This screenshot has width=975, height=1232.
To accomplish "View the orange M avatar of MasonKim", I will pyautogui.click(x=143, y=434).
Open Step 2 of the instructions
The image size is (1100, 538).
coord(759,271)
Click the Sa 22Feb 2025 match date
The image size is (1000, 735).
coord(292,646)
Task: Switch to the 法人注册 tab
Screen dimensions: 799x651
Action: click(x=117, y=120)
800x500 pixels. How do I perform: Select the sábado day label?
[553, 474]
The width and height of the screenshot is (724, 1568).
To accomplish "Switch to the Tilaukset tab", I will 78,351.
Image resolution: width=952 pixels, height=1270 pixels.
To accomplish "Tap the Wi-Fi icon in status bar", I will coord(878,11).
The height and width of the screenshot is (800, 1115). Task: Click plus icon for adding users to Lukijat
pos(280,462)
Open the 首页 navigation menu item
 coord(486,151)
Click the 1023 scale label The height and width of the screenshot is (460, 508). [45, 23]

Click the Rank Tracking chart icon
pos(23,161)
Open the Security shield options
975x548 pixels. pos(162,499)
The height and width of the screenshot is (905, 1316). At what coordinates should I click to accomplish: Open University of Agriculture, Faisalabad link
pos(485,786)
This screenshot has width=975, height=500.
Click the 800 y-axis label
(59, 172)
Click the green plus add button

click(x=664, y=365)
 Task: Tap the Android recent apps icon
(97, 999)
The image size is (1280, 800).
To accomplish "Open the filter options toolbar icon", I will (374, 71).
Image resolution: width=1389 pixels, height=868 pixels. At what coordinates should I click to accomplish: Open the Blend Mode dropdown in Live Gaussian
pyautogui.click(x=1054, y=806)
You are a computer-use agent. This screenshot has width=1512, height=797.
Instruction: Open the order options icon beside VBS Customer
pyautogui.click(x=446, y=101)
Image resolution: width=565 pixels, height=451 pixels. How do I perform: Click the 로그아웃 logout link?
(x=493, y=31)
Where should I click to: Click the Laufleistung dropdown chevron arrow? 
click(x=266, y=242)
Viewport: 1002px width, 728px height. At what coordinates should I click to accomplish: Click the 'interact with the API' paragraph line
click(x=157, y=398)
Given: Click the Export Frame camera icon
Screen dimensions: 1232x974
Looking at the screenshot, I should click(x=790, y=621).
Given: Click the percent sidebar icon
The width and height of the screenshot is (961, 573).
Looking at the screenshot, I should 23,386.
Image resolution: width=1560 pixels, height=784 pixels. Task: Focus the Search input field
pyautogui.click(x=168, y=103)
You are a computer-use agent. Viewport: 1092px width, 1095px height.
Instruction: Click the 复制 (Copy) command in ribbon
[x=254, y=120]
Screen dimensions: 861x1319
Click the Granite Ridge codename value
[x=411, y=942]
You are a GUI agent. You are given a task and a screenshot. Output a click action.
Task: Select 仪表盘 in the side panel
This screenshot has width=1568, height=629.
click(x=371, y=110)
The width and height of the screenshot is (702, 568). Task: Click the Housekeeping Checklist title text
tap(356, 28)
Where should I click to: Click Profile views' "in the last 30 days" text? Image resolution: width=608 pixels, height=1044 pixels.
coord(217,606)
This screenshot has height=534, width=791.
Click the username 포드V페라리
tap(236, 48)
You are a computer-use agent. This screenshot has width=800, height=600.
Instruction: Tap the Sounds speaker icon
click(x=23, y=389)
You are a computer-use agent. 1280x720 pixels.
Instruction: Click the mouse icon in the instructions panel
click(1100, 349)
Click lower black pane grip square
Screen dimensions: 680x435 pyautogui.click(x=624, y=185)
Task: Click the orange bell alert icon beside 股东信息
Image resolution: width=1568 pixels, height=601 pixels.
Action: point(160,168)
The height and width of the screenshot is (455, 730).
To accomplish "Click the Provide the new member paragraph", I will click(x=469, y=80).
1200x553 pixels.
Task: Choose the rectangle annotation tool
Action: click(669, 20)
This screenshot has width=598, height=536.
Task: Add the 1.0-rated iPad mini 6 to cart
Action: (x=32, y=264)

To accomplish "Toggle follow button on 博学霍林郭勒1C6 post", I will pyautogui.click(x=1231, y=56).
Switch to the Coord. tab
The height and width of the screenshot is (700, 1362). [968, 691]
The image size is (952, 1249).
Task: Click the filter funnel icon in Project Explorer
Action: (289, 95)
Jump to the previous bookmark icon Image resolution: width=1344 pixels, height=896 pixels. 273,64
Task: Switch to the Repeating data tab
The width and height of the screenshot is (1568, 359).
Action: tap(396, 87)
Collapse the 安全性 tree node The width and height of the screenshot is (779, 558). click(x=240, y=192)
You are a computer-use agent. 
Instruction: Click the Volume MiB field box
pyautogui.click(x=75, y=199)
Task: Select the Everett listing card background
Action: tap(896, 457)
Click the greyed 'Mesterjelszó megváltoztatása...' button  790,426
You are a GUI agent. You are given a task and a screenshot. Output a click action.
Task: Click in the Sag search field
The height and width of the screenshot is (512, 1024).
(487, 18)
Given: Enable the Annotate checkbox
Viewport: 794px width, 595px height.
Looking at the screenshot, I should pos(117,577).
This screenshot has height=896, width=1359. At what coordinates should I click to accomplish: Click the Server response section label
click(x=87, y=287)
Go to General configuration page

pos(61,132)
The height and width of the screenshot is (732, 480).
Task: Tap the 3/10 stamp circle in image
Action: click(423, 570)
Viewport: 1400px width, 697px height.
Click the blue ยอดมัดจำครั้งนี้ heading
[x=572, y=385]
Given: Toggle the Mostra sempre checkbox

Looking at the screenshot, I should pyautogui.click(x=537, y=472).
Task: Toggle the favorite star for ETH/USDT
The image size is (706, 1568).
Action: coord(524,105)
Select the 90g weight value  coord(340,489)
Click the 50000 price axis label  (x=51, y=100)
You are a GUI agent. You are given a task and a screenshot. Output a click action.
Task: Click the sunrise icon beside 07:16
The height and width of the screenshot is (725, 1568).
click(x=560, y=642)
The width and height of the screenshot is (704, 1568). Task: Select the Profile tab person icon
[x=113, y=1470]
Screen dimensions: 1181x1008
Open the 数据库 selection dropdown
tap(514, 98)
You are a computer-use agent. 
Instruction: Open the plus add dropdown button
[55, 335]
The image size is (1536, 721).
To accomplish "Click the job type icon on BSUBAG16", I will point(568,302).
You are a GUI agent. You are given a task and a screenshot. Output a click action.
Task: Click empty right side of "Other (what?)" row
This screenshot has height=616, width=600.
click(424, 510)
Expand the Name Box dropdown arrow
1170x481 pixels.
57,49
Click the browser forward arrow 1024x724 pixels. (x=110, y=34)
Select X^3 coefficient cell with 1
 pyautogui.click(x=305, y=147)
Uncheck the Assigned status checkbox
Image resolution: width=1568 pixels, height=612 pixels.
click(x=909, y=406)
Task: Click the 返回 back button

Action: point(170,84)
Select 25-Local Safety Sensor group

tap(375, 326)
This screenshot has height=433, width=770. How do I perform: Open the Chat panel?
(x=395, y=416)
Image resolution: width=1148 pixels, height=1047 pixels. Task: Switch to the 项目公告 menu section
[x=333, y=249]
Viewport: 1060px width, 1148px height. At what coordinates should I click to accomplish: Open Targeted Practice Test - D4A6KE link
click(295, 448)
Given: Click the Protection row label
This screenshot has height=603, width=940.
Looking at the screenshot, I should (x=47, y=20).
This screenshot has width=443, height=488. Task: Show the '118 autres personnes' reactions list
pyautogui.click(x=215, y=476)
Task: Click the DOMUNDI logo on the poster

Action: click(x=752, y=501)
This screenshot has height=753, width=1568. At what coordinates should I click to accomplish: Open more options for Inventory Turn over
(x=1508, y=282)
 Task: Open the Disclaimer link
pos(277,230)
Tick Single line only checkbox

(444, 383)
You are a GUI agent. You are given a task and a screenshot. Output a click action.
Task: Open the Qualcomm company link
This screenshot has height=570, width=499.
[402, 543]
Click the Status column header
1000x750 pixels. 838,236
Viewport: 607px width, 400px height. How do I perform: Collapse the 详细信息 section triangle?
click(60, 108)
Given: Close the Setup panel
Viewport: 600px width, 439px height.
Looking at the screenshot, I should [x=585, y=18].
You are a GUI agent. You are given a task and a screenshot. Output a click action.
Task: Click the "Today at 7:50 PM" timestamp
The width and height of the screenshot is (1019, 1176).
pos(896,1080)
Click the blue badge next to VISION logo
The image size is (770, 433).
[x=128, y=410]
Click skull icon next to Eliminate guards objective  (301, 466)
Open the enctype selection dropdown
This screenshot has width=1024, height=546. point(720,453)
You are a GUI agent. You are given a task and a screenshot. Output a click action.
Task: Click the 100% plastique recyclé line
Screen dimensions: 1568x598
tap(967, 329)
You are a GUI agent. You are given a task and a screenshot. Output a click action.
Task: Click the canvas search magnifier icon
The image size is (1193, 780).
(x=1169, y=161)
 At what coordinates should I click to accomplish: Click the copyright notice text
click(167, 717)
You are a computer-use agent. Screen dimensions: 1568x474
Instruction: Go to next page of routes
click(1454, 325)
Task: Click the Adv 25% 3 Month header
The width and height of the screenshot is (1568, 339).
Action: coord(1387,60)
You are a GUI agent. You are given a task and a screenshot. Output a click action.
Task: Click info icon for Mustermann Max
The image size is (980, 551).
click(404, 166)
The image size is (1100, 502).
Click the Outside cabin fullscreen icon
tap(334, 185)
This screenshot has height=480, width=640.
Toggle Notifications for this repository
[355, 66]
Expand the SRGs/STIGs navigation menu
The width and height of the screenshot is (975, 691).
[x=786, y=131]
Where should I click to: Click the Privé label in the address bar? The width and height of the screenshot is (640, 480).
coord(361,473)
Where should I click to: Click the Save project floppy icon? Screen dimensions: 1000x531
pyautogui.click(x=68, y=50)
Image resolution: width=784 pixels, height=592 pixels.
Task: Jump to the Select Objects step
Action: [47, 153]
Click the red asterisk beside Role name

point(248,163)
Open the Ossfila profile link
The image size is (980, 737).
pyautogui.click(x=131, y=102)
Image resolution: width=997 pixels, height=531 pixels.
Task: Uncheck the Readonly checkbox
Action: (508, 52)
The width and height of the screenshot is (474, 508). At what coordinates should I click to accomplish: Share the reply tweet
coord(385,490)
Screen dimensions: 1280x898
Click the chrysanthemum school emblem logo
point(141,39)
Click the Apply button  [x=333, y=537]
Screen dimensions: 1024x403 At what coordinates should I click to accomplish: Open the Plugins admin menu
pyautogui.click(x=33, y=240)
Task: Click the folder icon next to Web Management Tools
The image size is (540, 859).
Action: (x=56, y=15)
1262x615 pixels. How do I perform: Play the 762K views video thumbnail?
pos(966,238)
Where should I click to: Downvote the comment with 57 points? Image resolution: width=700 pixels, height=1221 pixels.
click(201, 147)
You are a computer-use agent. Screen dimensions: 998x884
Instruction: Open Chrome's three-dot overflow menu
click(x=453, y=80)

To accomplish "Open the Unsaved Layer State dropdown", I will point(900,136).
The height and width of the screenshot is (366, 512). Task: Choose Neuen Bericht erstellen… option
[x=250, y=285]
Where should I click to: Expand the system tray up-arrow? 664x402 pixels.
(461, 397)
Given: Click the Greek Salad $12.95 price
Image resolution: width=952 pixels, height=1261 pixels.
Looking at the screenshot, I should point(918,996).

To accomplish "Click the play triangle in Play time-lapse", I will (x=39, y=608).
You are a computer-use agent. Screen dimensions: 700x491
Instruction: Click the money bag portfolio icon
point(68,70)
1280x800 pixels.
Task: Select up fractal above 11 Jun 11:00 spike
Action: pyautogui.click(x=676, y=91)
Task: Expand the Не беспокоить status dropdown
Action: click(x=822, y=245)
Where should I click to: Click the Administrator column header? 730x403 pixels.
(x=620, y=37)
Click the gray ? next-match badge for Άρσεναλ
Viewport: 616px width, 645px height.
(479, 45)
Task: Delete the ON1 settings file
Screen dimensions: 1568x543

- _BRIEF_
Look through the material above for the string "computer" and copy each line that has it.

- _EXERCISE SOLUTION_
You are a computer-use agent. This screenshot has width=1512, height=797.
You are a computer-use agent. Viewport: 1092px width, 1095px height.
You are a computer-use agent. This screenshot has width=800, height=600.
You are a computer-use agent. 1280x720 pixels.
You are a computer-use agent. 
You are a computer-use agent. 
You are a computer-use agent. Screen dimensions: 1568x474
You are a computer-use agent. Screen dimensions: 998x884
You are a computer-use agent. Screen dimensions: 700x491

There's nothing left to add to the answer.